On the latest move to invest in some private refineries, NNPC says it has identified six refinery projects in which it has intentions to seek equity participation, with five of them at development stage. Dangote refinery is the largest of them all, followed by Watersmith refinery in Imo State which was recently commissioned.Altogether, the identified refineries have a role in adding value to the nation’s resources and ensuring energy security and stimulate strategic partnership with competent investors in the country’s oil and gas value chain, especially where it currently has been operating on a sole risk basis.

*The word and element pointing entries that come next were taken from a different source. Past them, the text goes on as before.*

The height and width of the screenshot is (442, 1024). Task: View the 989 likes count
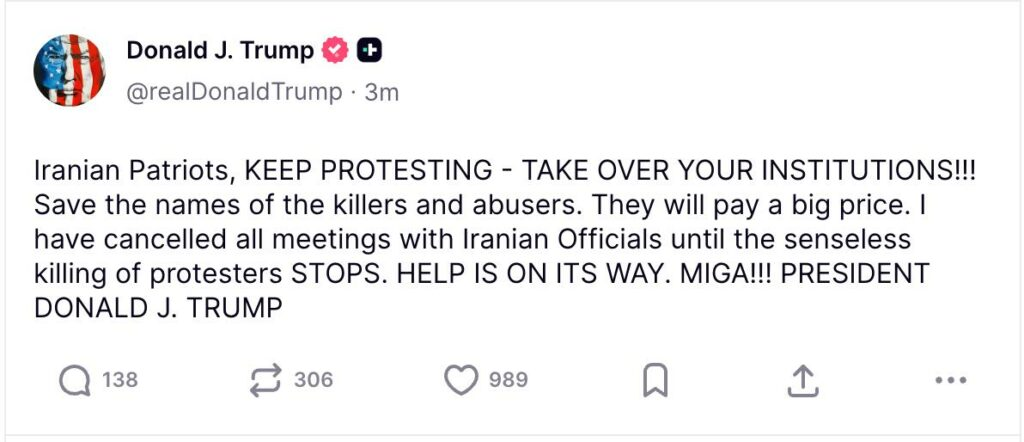pyautogui.click(x=508, y=380)
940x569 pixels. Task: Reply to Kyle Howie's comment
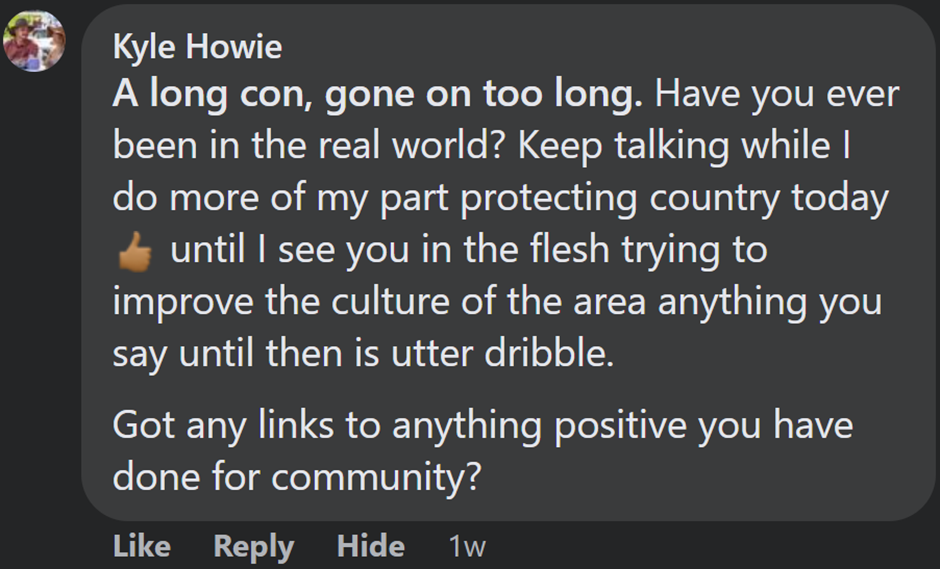[x=253, y=546]
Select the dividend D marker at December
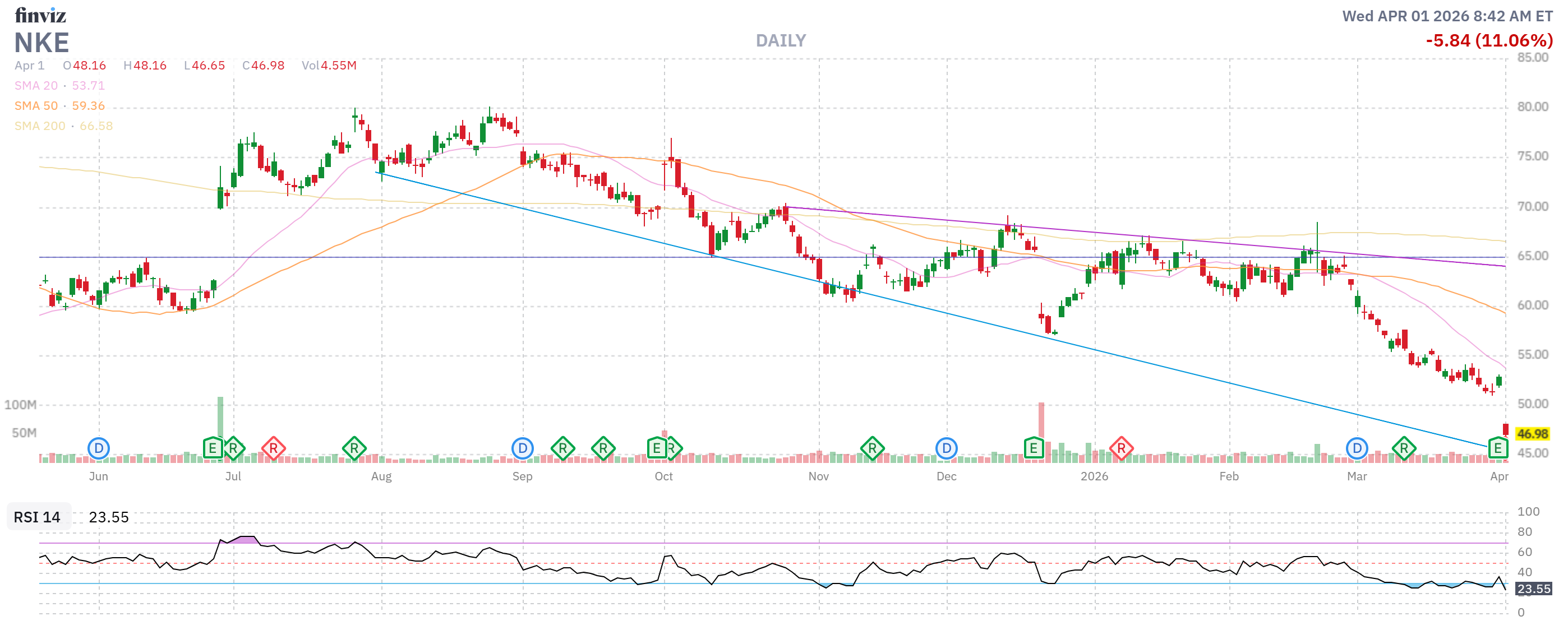This screenshot has height=630, width=1568. (946, 449)
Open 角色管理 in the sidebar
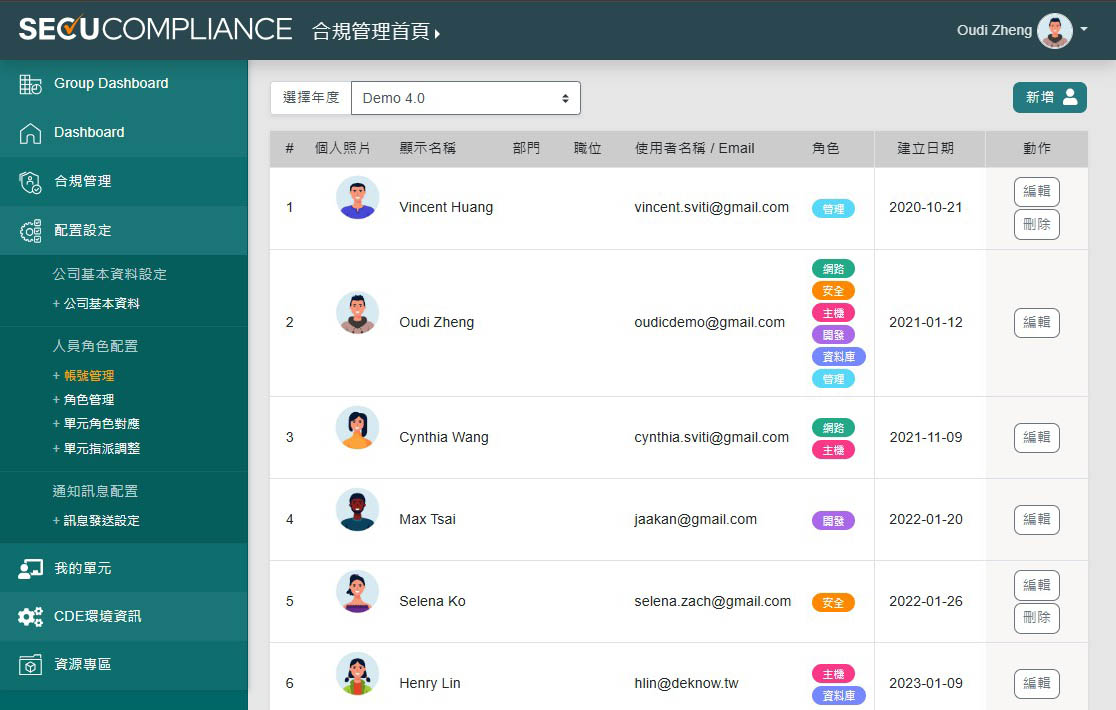1116x710 pixels. [x=89, y=400]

Undoubtedly, we support plans that will strengthen our domestic refining capacity and guarantee national economic security. However, such move must be strategically designed and transparently executed in collaboration with the owners of the private refineries. There is no doubt that fuel imports and subsidy are depleting our foreign reserves. The situation requires the strengthening of the domestic refining sector. For instance, figures from the National Bureau of Statistics (NBS) have shown that fuel imports gulp over N2trilion annually. This, according to experts, is worth over 10 mini-refineries. The value of imported Household Kerosene (HKK) also increased from N20.2 billion. Nigeria could, therefore, become self-sufficient in petroleum products if the private refineries have been completed and made to run efficiently.
Consequently, the rising fuel imports has put enormous pressure on the country’s external reserves and contributed to the worsening economic situation. For years, government has been unable to fix the refineries, forcing the country to rely on importation of about 95 per cent of its fuel consumption, according to the NBS. Government has refused to heed the call to privatise the refineries. Instead, it has continued to interfere in commercial aspects of the downstream sector.
We believe that private sector participation in the refining of petroleum products will make our refineries work at internationally acceptable capacity utilisation level if properly executed. The time has come when the private sector should be encouraged to take over both the risk and returns associated with the market economy. The $12 billion Dangote refinery being constructed on 6180 acres of land between the Atlantic Ocean and Lekki Lagoon, Lagos State, is expected to process about 650,000 bpd of crude oil per day.
Private sector participation in ventures like refineries is the right thing to do. It is high time that government stopped money guzzling ventures, especially at these financially dire times. Government’s expenditures on petroleum imports will continue to rise until it takes a holistic approach to getting our refineries back on stream or build new ones. It is not enough to seek equity participation in private refineries. It must show pragmatism in its deregulation and privatisation programmes.
With over 6,000 products derivable from petroleum products, petroleum should be integrated with other sectors in terms of forward linkages. In that way, the plan to strengthen our domestic refining sector will yield the desired dividends. Beyond oil, the government should also muster the economic and political will to diversify the economy through mechanised agriculture and coordinated exploitation of our abundant solid minerals. Nigeria’s over-reliance on fossil fuels for its economic survival is becoming detrimental to its overall development.